After assessing this challenge, some companies decide to build their own firewalls while others outsource to a managed service. But even if you use best-of-breed solutions and hire veteran security personnel, you can't guarantee your network won't suffer a break-in. And no vendor will make that guarantee either.

Below we detail the pros and cons of outsourcing versus insourcing, writing under the assumption that you have basic knowledge of firewall technologies. For a primer, see our Network Design Manual chapter on Internet firewall essentials at www.networkcomputing.com/netdesign/wall1.html.

Doing It Yourself
The three major considerations for installing your own firewall are the costs of equipment and software, experienced personnel, and maintenance and support.

Deciding between a hardware and a software solution can be difficult. Depending on licensing options, prices for software- only firewalls range from $2,500 to $18,000. Add another $9,000 to $15,000 for a beefy server, such as a

Sun Microsystems SPARC Ultra, to run it on, and the total goes from about $11,500 to more than $30,000. Then there's the task of hardening the OS, installing the software and configuring the firewall, which requires experienced personnel. OSes and firewalls have to be patched or updated periodically--a task that can be complex with software firewalls (while relatively simple with hardware firewalls).

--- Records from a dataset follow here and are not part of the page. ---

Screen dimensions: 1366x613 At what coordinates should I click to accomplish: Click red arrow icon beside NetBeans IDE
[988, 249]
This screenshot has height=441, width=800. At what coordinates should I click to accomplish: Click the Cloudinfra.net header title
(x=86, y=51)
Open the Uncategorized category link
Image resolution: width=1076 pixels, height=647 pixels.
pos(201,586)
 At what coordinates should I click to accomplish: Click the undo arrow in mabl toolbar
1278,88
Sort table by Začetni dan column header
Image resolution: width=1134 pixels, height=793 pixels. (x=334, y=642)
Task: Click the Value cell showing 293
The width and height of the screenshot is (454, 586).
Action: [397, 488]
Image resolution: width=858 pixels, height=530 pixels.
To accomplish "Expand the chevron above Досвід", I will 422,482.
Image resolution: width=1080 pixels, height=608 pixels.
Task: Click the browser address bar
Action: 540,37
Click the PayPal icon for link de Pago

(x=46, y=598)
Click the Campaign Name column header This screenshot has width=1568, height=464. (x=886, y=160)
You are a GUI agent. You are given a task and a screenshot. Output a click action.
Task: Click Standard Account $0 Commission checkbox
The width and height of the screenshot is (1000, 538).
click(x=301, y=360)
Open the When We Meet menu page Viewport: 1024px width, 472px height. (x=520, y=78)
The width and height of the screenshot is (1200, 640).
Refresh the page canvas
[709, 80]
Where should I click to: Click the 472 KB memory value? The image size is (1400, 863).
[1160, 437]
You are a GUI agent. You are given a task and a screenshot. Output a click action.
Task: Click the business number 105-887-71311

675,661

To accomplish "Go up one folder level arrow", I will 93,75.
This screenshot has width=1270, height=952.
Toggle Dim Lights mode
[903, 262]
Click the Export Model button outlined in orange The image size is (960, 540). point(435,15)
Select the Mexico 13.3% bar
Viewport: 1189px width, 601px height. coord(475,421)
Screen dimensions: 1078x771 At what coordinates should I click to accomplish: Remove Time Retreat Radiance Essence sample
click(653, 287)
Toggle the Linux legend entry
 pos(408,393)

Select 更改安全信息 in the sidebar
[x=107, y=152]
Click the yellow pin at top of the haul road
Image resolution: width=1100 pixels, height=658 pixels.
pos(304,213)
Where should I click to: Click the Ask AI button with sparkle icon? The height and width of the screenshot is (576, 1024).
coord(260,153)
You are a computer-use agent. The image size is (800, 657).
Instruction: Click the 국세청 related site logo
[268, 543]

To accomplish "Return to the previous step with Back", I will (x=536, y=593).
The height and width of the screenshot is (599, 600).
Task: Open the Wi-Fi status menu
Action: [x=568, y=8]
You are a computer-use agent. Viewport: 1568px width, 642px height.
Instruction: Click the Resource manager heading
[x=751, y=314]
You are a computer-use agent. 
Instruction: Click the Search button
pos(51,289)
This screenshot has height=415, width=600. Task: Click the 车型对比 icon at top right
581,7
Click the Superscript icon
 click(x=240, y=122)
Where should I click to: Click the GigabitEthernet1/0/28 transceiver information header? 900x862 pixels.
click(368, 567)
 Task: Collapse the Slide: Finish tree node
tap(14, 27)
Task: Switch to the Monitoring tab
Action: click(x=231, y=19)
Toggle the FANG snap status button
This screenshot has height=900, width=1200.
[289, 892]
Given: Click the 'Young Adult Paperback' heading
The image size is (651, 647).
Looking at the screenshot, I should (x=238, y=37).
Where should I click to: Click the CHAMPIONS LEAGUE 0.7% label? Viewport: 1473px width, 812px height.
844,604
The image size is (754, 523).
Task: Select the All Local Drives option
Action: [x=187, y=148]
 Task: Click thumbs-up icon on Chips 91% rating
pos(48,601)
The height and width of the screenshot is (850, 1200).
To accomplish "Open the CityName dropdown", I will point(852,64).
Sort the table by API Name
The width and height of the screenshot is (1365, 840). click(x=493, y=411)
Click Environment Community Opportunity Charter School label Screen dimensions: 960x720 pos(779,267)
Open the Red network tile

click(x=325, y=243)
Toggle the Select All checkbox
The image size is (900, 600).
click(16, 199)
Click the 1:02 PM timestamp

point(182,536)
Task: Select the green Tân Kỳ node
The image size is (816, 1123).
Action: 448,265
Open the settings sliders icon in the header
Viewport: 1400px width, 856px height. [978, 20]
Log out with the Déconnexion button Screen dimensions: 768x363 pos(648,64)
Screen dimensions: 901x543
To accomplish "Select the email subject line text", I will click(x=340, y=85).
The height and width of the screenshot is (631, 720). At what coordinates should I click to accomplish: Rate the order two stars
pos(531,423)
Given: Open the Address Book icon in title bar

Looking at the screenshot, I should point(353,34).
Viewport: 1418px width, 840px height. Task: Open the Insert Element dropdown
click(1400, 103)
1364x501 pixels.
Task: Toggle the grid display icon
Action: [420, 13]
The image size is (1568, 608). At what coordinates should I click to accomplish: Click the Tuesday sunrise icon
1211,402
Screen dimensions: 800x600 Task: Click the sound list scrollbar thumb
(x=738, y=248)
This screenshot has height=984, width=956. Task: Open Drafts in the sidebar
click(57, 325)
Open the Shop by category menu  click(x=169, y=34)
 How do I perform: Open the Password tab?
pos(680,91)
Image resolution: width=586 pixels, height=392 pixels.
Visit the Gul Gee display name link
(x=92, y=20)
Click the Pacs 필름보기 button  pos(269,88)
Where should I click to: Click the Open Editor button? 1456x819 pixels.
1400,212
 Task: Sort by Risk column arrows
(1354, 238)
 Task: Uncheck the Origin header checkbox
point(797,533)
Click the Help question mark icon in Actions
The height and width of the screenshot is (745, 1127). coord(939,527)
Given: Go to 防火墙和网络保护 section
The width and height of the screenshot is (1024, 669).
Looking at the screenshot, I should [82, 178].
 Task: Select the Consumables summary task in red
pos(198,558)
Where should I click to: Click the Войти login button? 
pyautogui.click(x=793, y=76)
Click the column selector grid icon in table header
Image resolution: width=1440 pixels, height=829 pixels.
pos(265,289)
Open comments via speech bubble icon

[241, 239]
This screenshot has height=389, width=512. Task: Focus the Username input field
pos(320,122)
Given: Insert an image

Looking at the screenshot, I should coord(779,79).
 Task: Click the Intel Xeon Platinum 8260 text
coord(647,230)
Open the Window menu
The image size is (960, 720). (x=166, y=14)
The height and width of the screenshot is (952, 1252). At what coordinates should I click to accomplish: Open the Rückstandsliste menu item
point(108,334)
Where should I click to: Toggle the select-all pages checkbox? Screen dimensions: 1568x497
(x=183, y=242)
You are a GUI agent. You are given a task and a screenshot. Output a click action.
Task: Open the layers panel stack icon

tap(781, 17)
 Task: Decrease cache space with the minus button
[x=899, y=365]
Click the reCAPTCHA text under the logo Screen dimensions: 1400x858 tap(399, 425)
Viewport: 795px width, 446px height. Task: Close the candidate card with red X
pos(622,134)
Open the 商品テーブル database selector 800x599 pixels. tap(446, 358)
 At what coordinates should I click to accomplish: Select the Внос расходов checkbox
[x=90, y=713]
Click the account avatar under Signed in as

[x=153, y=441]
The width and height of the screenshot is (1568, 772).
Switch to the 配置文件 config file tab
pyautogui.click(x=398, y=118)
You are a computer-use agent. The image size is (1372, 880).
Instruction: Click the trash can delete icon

Because hardware firewalls don't require any installation--and carry lower prices--the startup costs both in real dollars and resources also are lower. This is a point that hardware firewall vendors love to tout, and it's a significant one for shops where the advanced server-administration skills required to successfully install and configure an OS and firewall software are in short supply.

A comparison of the features of popular software firewalls, such as Axent Technologies' Raptor Firewall and Check Point Software Technologies' FireWall-1, with those of hardware firewalls, such as NetScreen Technologies' NetScreen-100 or Cisco Systems' PIX, shows that the software-based products support a greater number of dynamic protocols, such as RealAudio, NetMeeting and data-access protocols. And software firewalls typically offer additional security applications, such as virus-scanning, intrusion detection and content-monitoring. But if you don't need advanced protocol or application support, a network appliance may be the best value.